=== Section Start ===

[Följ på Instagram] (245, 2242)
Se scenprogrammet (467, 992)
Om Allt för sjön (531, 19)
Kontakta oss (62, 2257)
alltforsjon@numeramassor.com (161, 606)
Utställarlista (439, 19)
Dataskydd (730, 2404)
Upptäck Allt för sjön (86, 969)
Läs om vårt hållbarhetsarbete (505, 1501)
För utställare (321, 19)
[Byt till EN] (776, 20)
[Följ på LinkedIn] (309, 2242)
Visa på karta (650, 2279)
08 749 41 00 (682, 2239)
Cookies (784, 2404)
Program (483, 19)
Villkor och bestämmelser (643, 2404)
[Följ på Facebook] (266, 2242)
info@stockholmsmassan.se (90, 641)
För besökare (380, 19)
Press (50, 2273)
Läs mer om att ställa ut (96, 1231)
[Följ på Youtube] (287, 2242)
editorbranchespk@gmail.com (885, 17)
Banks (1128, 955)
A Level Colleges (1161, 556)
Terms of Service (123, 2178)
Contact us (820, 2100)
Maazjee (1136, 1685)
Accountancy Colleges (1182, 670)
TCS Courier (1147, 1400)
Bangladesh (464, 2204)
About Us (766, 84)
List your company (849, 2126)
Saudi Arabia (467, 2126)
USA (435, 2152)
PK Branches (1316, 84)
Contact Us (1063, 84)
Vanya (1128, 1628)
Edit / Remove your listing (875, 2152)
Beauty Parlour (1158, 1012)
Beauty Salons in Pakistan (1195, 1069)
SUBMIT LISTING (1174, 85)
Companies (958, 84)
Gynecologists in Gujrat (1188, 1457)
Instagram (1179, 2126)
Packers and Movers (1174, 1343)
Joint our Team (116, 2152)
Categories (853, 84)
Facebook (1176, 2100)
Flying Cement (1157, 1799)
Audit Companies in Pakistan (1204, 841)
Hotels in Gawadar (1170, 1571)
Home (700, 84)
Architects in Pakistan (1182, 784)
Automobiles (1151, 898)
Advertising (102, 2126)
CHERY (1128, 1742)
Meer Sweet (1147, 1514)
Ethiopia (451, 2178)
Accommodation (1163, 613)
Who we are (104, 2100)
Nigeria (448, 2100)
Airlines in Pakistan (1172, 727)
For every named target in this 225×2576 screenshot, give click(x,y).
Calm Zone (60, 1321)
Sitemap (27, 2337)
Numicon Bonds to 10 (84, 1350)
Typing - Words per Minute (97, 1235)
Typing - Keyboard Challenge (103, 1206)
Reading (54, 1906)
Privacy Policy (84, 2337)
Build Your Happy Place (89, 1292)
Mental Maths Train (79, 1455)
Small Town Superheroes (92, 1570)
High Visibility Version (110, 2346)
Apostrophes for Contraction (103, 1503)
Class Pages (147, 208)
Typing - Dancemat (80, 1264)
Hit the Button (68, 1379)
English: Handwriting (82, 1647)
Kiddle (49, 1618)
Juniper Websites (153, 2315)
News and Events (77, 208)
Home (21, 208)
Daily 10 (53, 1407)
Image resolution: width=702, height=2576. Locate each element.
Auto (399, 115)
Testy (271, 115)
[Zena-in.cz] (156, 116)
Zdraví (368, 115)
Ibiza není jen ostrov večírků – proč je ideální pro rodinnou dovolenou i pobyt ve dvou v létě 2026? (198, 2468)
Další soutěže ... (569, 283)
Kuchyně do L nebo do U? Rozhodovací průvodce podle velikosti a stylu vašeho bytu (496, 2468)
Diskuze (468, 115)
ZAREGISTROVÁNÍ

=== Section End ===

## Work request
Print the line with "Numicon Bonds to 10 (84, 1350)" and every line after it in the entries above, exactly as written. Leave out all other lines.

## Written response
Numicon Bonds to 10 (84, 1350)
Typing - Words per Minute (97, 1235)
Typing - Keyboard Challenge (103, 1206)
Reading (54, 1906)
Privacy Policy (84, 2337)
Build Your Happy Place (89, 1292)
Mental Maths Train (79, 1455)
Small Town Superheroes (92, 1570)
High Visibility Version (110, 2346)
Apostrophes for Contraction (103, 1503)
Class Pages (147, 208)
Typing - Dancemat (80, 1264)
Hit the Button (68, 1379)
English: Handwriting (82, 1647)
Kiddle (49, 1618)
Juniper Websites (153, 2315)
News and Events (77, 208)
Home (21, 208)
Daily 10 (53, 1407)
Image resolution: width=702, height=2576. Locate each element.
Auto (399, 115)
Testy (271, 115)
[Zena-in.cz] (156, 116)
Zdraví (368, 115)
Ibiza není jen ostrov večírků – proč je ideální pro rodinnou dovolenou i pobyt ve dvou v létě 2026? (198, 2468)
Další soutěže ... (569, 283)
Kuchyně do L nebo do U? Rozhodovací průvodce podle velikosti a stylu vašeho bytu (496, 2468)
Diskuze (468, 115)
ZAREGISTROVÁNÍ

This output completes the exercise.